If Indians are imparted vocational training and their skills are developed along with the appropriate education processes, the Indian economy can act as the work engine of the world. The newly formed Skill Development Ministry in India has already started working towards this goal.
That takes care of the skills development part and hopefully (for the country’s sake) this ministry will succeed! But what about education! Are we doing enough? The Answer is a resounding NO!
We have been boasting about our mammoth science graduate workforce; largest in the World – that’s what they say. But, many experts have proven on innumerable occasions that there is no learning/knowledge depth in our students. I am sure many of the intellectual readers will agree with this point. I mean if you compare an IITian with any second-tier college in the US, there is a humongous difference in the students’ communication skills and overall personality. The IITian might far exceed the others on technical abilities, but that is not all that the world demands from an engineer.
Currently, the government is trying to take the right steps in this direction, but there is a long way to go. What the current situation demands, is a complete overhaul of the entire system. Studying is akin to cramming these days; rote learning still plagues our system. Students are being forced to imbibe information that may or may not be necessary for a successful career. Most of them tend to forget everything, once the exams are over. Still, year after year the same cycle continues. The best crammers are rewarded by the system. This is one of the fundamental flaws of our education system. How many of you remember your 10th-grade history?
Our testing and marking systems need to be designed to recognize students’ creative potential, problem-solving and innovative skills. The education system in India needs to be revamped in order to produce world leaders and champions, rather than manufacturing a cheap labor force for the developed nations.
We may have the highest number of engineering graduates in the world, but that certainly has not translated into noticeable technological innovation. Instead, we are busy running the call centers of the rest of the world –is that where our engineering skills end?
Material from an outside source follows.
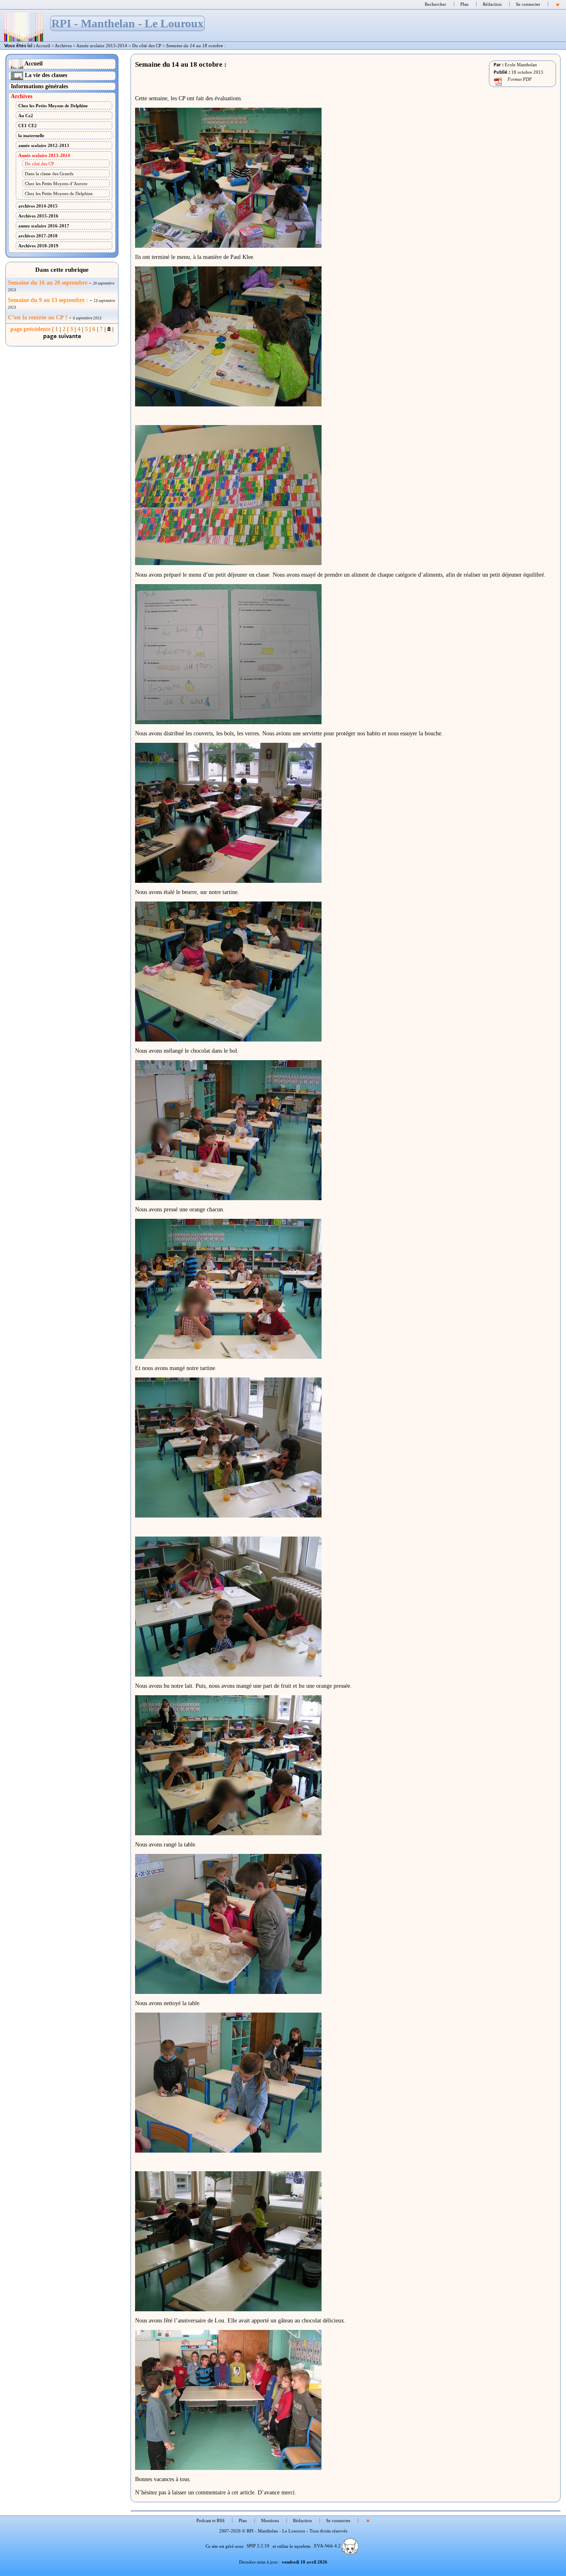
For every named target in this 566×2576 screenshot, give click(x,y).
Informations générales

The goal of our new education system should be to create entrepreneurs, innovators, artists, scientists, thinkers, and writers who can establish the foundation of the knowledge-based economy, rather than the low-quality service provider nation that we are turning into.
The policymakers need to focus on improving the quality of teaching in the country. Newe institutions keep cropping up, every now and then, and they are hiring low-quality educators who are paid a pittance. This has to change.
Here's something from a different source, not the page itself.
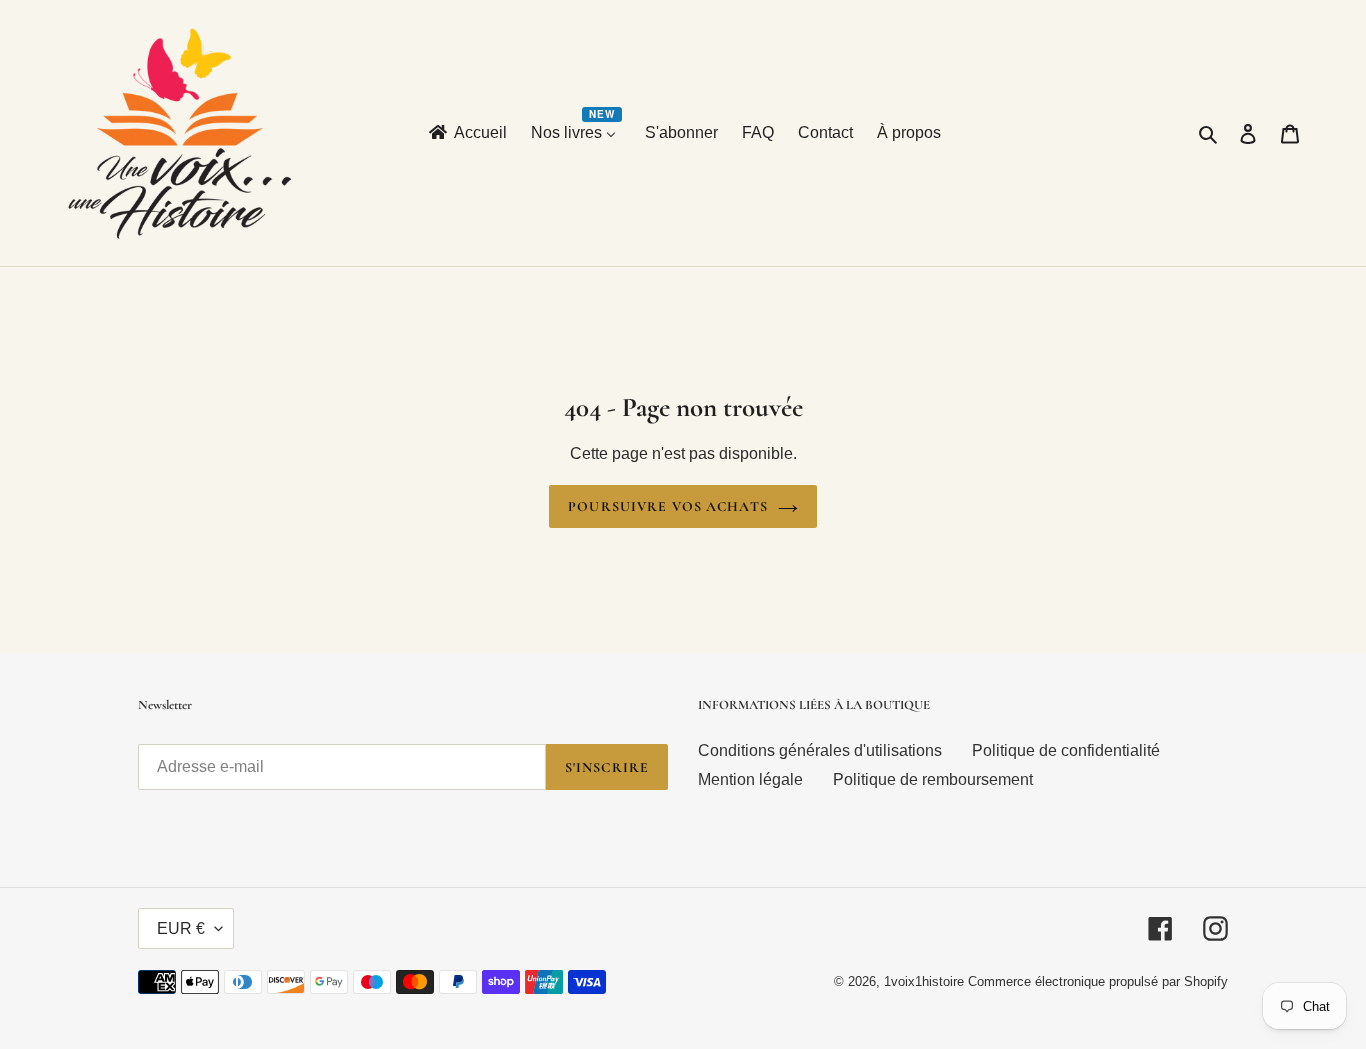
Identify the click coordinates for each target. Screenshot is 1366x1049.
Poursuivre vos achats (668, 506)
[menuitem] (466, 133)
The literacy rate in India as per the last census is 75% coming up to 80% now; this is promising when compared to the world average of 84%. Yes, we do boast about how exponentially our literacy rate has gone up; but is all of this really as good as it seems? As per the OECD countries (a group of economically and socially developed countries such as the US, UK Finland Norway etc.) the definition of literacy is: to include skills to access knowledge through technology and ability to assess complex contexts. However, in India, literacy is defined as the total percentage of the population of an area at a particular time who can read and write with understanding in any one of the 22 languages. Here the denominator is the population aged seven years or more. Do you see the stark difference?
While educating the minds of our youth, we must not forget to educate their hearts. However, if our country gets the education process wrong, the demographic dividend becomes a demographic disaster. Especially in a country like India, because the frustrated and under-educated youth population becomes prey to the blandishments of terrorism, and drugs.
There are two kinds of education-one that teaches us how to make a living and the other that teaches us how to live. India needs to focus on both.